Pengunduran diri Perry ini disampaikan Menteri Sekretaris Negara Prasetyo Hadi pada jumpa pers di Gedung BI, Senin (27/7).

Menurut Dipo, rasa cemas pasar saat ini tak semata-mata dipicu oleh isu tersebut, melainkan pemodal justru memperhatikan pergantian sistem dan mekanisme penentuan arah kebijakan.

“Saat ini menjadi concern utama bukan hanya Perry yang mundur, tetapi kekhawatiran bahwa rule of game-nya berubah, seperti pengumuman pengunduran BI oleh Mensesneg, Komite Stabilitas Sistem Keuangan (KSSK) dipimpin presiden, dihadari Danantara dan wakil ketua DPR,” ungkap Dipo saat dihubungi dari Sumbernya, Rabu (29/7/2026).

Pada sudut pandang lain, Dipo menerangkan pertambahan premi risiko Indonesia yang tercermin lewat bertambahnya Credit Default Swap (CDS) memang menandakan pandangan risiko pemodal yang kian buruk.

Kini CDS Indonesia tenor 10 tahun naik pada tingkat 148,89.

Namun demikian, Dipo menilai pertambahan CDS tidak secara otomatis memicu pelarian dana asing keluar dari pasar uang nasional.

CDS adalah penanda atau gambaran risiko gagal bayar atas obligasi pemerintah.

Sepanjang level CDS masih ada pada area yang cukup aman, pertambahannya lebih mencerminkan peningkatan persepsi risiko ketimbang petunjuk bahwa pemodal hendak langsung menguras dananya.

Menyoal aliran modal luar negeri, Dipo mengungkapkan secara keseluruhan pasar finansial Indonesia masih mencatat tindakan jual bersih (net sell) oleh pemodal asing.

Keadaan tersebut ikut melayangkan tekanan atas aset-aset berdenominasi rupiah.
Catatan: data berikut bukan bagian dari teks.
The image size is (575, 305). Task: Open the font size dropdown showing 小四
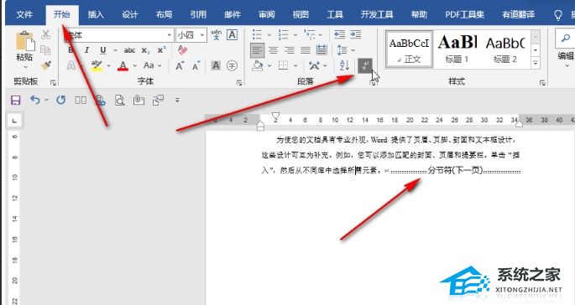(x=191, y=35)
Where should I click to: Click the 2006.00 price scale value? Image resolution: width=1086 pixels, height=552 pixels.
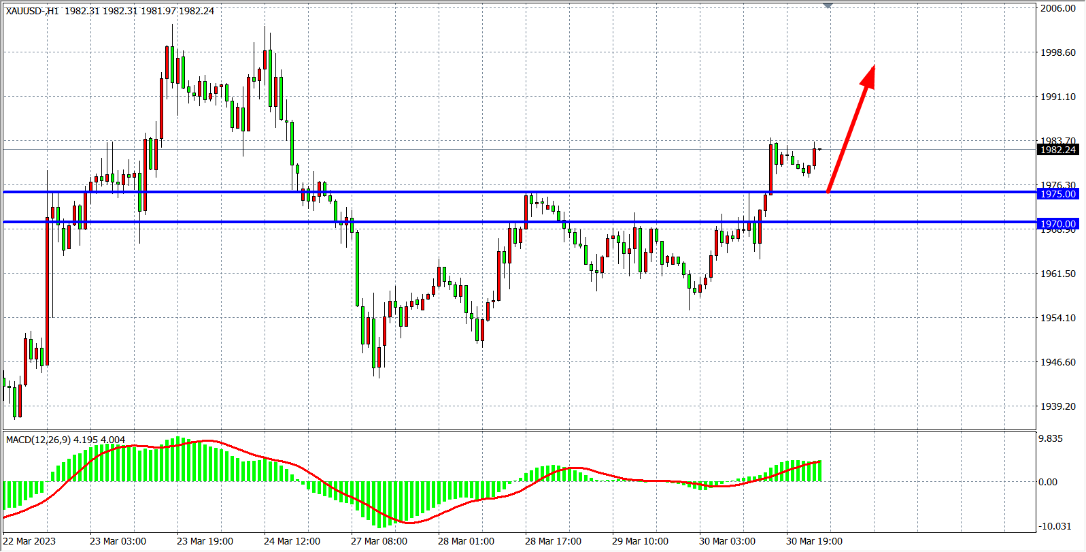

Per 22 Juli 2026, pada pasar uang domestik, pasar saham, dan SRBI masing-masing mencatat outflow bernilai Rp 2,0 triliun dan Rp 0,4 triliun (month-to-date/MtD), sedangkan pasar SBN mencatat inflow bernilai Rp 1,9 triliun.

Mengenai potensi rupiah hingga penghujung 2026, Dipo memproyeksikan mata uang Garuda akan sukar kembali terangkat ke kisaran Rp 17.000 per dolar Amerika Serikat.

Menurut pandangannya, langkah intervensi BI di pasar finansial selama ini memang menolong meredam penurunan rupiah agar tak semakin terpuruk.

Namun, upaya tersebut dinilai belum lumayan bertenaga untuk mendorong rupiah kembali mengalami penguatan secara berarti.

"Betul, sulit untuk kembali. Trennya melemah. Intervensi BI pada pasar membantu menahan pelemahan lebih lanjut, namun belum cukup untuk menguatkan rupiah," pungkasnya.